We shouldn’t blame non-“weird” people who fetishize revenge or indulge in nepotism, it implies: they are burdened by centuries of kinship logic that sees little value in transparency and trust beyond the clan. Instead, Henrich’s study chides Western politicians who take a unitary view of human nature when promoting democracy or the rule of law in the global south. Unless “strange” politicians and planners can reestablish the “firmware” of non “alien” cultures, he warns, those societies cannot escape their cultural norms any more than we can escape ours.
I confess that reading these pages I could not help but remember that Donald Trump gave his son-in-law the responsibility of peace in the Middle East, and that Boris Johnson has turned his brother into a lord. But cultural evolutionists trade with centuries and populations, so these distracting exceptions can likely be drowned in an ocean of data.
What about non-European people who have settled in “strange” societies? In practically all spheres of human knowledge throughout the centuries, immigrants have brought ideas and practices that have fertilized cross-cultural thinking. This process seems almost invisible to Henrich. By declining the opportunity to discuss the forms of syncretism and assimilation that define the immigrant experience, it offers (tenuous) evidence that non-“strange” thinking endures among immigrants across continents and generations. Citing the high rates of cousin marriage among second-generation Pakistani immigrants in Britain, and the lower levels of political activism among second-generation immigrants of color in Europe, Henrich concludes that even growing up in a “strange” society does not can erase the “darkness”. matter ”of one’s cultural-psychological lineage.
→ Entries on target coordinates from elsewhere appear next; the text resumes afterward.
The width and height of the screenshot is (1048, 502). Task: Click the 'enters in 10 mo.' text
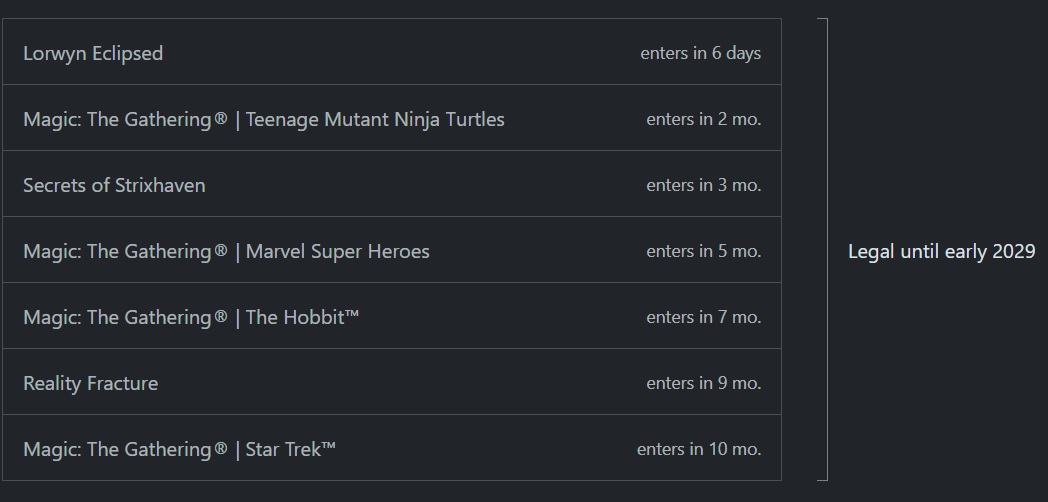pyautogui.click(x=699, y=449)
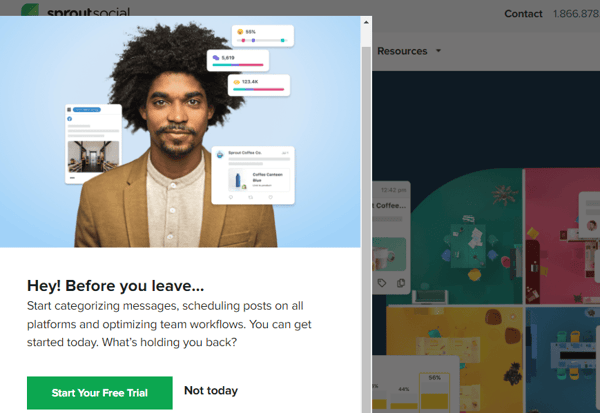
Task: Dismiss popup with Not today
Action: click(x=211, y=390)
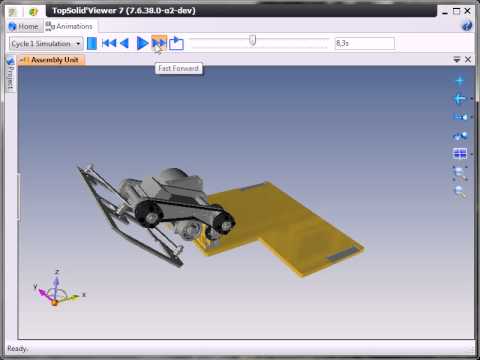Toggle the loop playback icon
480x360 pixels.
tap(176, 43)
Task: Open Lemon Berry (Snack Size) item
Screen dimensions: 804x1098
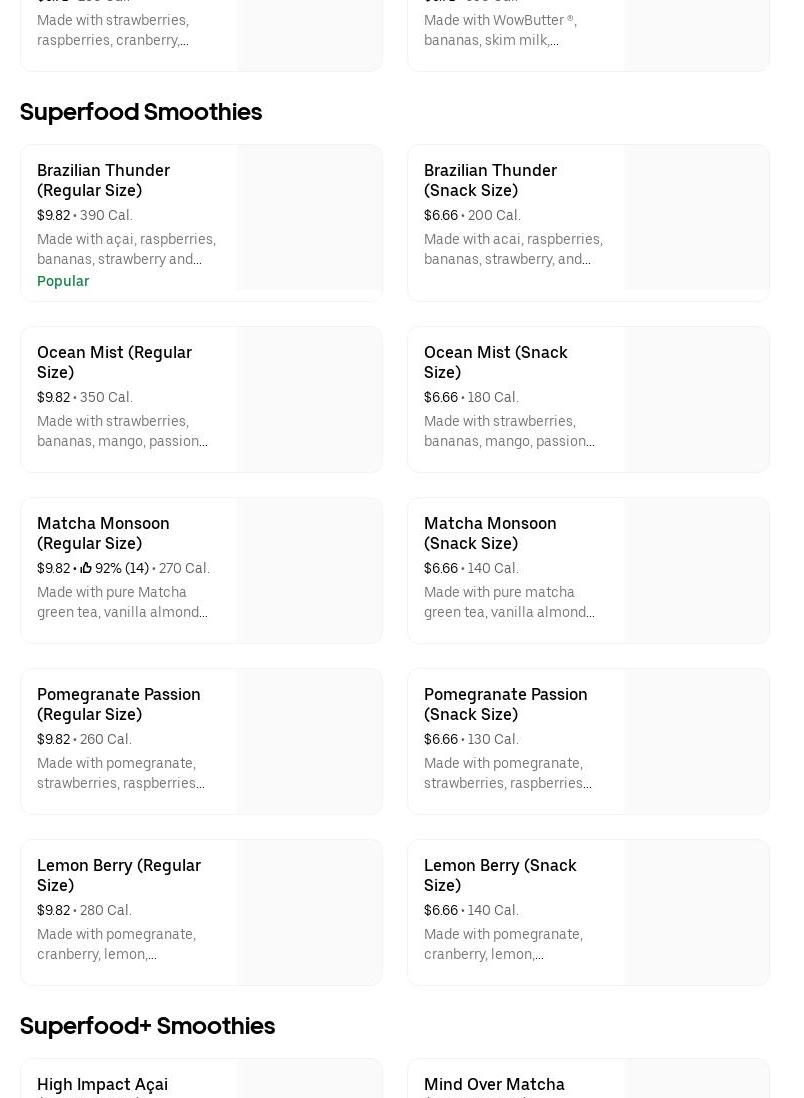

It was “strange” intellectuals who elaborated the pseudoscience of race in the 18th century, and combined it with evolutionary theories to create new arguments for civilization and white supremacy in the 19th century. Henrich might shudder at the suggestion that The strangest people in the world he endorses social Darwinism, but in his emphasis on the supposedly low-key nature of culture and the virtues of “strange” thought and progress, he comes uncomfortably close to doing just that.
• World’s Weirdest People: How the West Became Psychologically Peculiar and Particularly Prosperous is an Allen Lane post (£ 30). To purchase a copy, go to guardianbookshop.co.uk.